What to produce: Without changing a word, copy every line of the listing below and leave out the images.

Data to process:
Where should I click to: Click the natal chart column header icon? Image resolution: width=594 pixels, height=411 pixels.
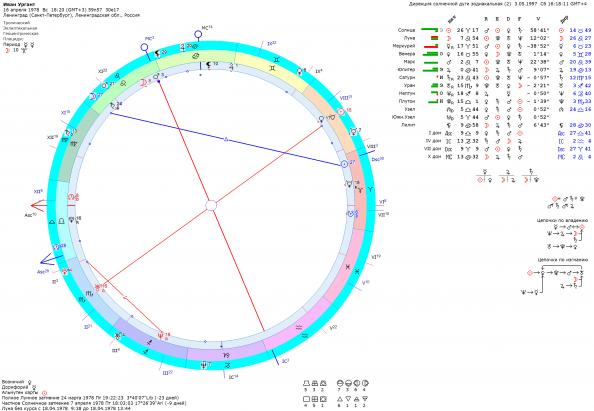(452, 19)
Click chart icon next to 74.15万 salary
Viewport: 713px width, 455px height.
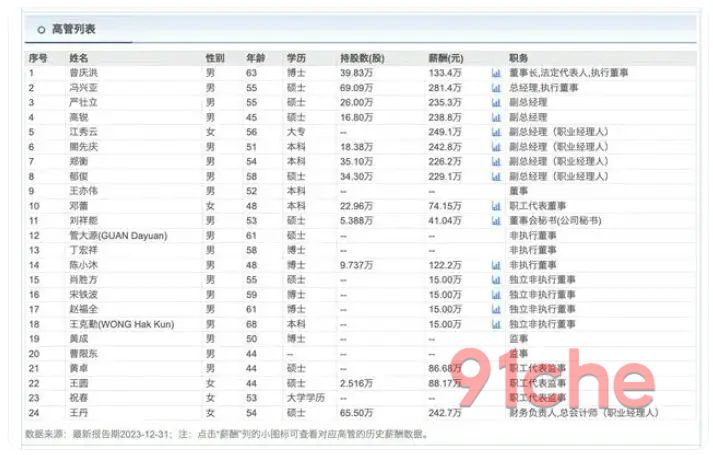496,205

Output:
Where should I click to: Click the natal chart column header icon? Image resolution: width=594 pixels, height=411 pixels.
(452, 19)
Click chart icon next to 74.15万 salary
Viewport: 713px width, 455px height.
496,205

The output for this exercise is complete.